## Your assignment
The answer is every record that follows, printed exactly.

Saved data entries

=== Section Start ===

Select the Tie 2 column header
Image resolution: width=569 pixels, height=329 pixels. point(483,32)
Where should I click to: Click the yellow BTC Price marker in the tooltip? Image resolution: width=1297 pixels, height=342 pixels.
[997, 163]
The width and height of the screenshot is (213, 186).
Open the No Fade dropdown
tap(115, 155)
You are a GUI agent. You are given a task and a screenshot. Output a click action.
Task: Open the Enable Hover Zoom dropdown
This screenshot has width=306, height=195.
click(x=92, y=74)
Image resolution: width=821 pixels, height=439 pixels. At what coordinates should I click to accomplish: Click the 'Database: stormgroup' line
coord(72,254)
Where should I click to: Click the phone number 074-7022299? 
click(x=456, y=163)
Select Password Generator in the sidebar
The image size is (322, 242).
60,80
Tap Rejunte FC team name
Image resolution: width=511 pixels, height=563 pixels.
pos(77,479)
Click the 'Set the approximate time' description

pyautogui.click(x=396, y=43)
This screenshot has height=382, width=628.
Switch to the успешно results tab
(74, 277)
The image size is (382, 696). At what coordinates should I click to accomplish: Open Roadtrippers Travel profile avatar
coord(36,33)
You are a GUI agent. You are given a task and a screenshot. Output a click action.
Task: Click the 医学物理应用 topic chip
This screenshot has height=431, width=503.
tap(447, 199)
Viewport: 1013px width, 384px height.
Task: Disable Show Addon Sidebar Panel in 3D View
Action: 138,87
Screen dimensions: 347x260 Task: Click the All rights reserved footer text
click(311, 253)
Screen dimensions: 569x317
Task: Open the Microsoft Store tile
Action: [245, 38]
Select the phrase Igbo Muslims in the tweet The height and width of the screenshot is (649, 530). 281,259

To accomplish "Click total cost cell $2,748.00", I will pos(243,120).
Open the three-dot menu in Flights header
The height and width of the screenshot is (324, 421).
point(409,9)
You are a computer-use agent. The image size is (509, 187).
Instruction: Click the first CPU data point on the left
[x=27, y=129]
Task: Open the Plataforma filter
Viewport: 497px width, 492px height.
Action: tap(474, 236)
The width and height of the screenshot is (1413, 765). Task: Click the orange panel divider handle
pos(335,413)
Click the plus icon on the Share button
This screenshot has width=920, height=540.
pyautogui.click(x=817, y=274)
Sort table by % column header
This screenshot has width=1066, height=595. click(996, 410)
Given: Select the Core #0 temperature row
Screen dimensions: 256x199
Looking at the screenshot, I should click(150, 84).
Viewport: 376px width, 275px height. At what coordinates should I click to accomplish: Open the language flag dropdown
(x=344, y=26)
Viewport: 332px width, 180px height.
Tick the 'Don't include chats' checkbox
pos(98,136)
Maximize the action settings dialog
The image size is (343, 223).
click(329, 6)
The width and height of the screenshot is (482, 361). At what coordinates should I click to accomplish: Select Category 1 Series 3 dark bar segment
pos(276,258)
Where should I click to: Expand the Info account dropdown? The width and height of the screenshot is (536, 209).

=== Section End ===

## Written response
Select the Tie 2 column header
Image resolution: width=569 pixels, height=329 pixels. point(483,32)
Where should I click to: Click the yellow BTC Price marker in the tooltip? Image resolution: width=1297 pixels, height=342 pixels.
[997, 163]
The width and height of the screenshot is (213, 186).
Open the No Fade dropdown
tap(115, 155)
You are a GUI agent. You are given a task and a screenshot. Output a click action.
Task: Open the Enable Hover Zoom dropdown
This screenshot has width=306, height=195.
click(x=92, y=74)
Image resolution: width=821 pixels, height=439 pixels. At what coordinates should I click to accomplish: Click the 'Database: stormgroup' line
coord(72,254)
Where should I click to: Click the phone number 074-7022299? 
click(x=456, y=163)
Select Password Generator in the sidebar
The image size is (322, 242).
60,80
Tap Rejunte FC team name
Image resolution: width=511 pixels, height=563 pixels.
pos(77,479)
Click the 'Set the approximate time' description

pyautogui.click(x=396, y=43)
This screenshot has height=382, width=628.
Switch to the успешно results tab
(74, 277)
The image size is (382, 696). At what coordinates should I click to accomplish: Open Roadtrippers Travel profile avatar
coord(36,33)
You are a GUI agent. You are given a task and a screenshot. Output a click action.
Task: Click the 医学物理应用 topic chip
This screenshot has height=431, width=503.
tap(447, 199)
Viewport: 1013px width, 384px height.
Task: Disable Show Addon Sidebar Panel in 3D View
Action: 138,87
Screen dimensions: 347x260 Task: Click the All rights reserved footer text
click(311, 253)
Screen dimensions: 569x317
Task: Open the Microsoft Store tile
Action: [245, 38]
Select the phrase Igbo Muslims in the tweet The height and width of the screenshot is (649, 530). 281,259

To accomplish "Click total cost cell $2,748.00", I will pos(243,120).
Open the three-dot menu in Flights header
The height and width of the screenshot is (324, 421).
point(409,9)
You are a computer-use agent. The image size is (509, 187).
Instruction: Click the first CPU data point on the left
[x=27, y=129]
Task: Open the Plataforma filter
Viewport: 497px width, 492px height.
Action: tap(474, 236)
The width and height of the screenshot is (1413, 765). Task: Click the orange panel divider handle
pos(335,413)
Click the plus icon on the Share button
This screenshot has width=920, height=540.
pyautogui.click(x=817, y=274)
Sort table by % column header
This screenshot has width=1066, height=595. click(996, 410)
Given: Select the Core #0 temperature row
Screen dimensions: 256x199
Looking at the screenshot, I should click(150, 84).
Viewport: 376px width, 275px height. At what coordinates should I click to accomplish: Open the language flag dropdown
(x=344, y=26)
Viewport: 332px width, 180px height.
Tick the 'Don't include chats' checkbox
pos(98,136)
Maximize the action settings dialog
The image size is (343, 223).
click(329, 6)
The width and height of the screenshot is (482, 361). At what coordinates should I click to accomplish: Select Category 1 Series 3 dark bar segment
pos(276,258)
Where should I click to: Expand the Info account dropdown? The width and height of the screenshot is (536, 209).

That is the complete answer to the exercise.